→ **Problem statement**:
Starting at the line that contains "(909) 537-7539 (919, 2037)", set down each line exactly until the records end, keeping both ends and adding nothing.

→ **Data to use**:

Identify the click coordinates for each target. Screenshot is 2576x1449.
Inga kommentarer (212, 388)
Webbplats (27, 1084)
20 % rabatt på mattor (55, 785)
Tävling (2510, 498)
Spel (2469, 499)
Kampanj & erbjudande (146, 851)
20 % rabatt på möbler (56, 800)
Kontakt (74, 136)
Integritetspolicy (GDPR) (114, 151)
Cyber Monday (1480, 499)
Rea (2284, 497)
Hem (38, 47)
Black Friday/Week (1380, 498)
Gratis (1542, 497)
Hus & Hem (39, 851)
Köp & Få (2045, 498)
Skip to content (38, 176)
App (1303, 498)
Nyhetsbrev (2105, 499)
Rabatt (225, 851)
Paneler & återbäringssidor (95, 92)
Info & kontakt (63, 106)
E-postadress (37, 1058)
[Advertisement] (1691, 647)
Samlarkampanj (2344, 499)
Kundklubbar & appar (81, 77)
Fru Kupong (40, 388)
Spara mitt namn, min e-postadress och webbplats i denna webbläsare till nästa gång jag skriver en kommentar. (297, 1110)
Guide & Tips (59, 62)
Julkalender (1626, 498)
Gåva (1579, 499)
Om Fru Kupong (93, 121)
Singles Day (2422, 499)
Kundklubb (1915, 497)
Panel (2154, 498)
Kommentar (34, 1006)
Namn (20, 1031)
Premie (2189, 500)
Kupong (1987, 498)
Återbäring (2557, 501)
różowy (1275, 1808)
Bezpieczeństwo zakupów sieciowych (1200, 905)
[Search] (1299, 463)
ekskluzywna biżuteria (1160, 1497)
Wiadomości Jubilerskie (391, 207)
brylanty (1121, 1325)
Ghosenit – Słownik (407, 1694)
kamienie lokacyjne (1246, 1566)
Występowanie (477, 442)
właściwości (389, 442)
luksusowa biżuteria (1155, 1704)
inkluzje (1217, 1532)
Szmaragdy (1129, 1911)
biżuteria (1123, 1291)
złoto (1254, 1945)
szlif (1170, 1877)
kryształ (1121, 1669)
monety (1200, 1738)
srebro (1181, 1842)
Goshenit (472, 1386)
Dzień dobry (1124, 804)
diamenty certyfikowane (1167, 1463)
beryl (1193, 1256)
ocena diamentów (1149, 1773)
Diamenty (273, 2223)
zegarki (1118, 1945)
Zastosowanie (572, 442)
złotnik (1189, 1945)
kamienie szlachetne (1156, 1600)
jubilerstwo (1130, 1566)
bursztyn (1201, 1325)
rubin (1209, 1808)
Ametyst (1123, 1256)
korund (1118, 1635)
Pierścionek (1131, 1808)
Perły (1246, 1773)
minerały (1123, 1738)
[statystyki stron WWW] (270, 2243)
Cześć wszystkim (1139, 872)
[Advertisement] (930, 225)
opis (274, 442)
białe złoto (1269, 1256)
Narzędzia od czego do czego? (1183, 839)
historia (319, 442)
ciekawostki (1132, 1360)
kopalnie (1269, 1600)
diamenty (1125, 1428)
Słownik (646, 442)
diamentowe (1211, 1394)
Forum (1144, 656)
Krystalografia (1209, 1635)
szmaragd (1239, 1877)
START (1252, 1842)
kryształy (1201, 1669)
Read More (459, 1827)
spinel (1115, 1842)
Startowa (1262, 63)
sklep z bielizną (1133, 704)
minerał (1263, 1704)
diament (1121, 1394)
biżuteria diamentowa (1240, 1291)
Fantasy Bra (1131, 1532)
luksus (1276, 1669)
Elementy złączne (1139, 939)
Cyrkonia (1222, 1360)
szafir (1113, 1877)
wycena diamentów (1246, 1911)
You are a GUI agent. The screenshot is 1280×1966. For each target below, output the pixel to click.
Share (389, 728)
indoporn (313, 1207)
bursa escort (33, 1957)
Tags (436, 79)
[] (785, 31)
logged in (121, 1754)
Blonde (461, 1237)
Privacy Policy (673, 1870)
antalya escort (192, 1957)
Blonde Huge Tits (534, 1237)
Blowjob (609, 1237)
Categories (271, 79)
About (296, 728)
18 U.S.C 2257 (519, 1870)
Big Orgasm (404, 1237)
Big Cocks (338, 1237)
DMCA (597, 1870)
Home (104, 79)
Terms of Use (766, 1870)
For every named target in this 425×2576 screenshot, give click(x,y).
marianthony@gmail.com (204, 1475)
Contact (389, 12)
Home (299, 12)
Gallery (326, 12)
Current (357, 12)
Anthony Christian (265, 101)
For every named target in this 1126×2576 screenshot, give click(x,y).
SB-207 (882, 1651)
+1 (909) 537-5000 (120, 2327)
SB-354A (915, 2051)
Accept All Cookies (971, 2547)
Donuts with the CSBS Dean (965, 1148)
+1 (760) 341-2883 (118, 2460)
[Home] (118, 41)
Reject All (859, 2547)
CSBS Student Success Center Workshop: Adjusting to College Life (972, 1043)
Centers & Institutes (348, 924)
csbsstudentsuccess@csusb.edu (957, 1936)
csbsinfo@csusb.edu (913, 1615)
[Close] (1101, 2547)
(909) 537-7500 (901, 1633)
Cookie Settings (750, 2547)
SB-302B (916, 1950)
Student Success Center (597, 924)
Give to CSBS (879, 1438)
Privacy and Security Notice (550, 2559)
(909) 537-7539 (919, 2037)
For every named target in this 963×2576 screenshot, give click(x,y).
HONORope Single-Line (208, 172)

→ **Expected answer**:
(909) 537-7539 (919, 2037)
For every named target in this 963×2576 screenshot, give click(x,y).
HONORope Single-Line (208, 172)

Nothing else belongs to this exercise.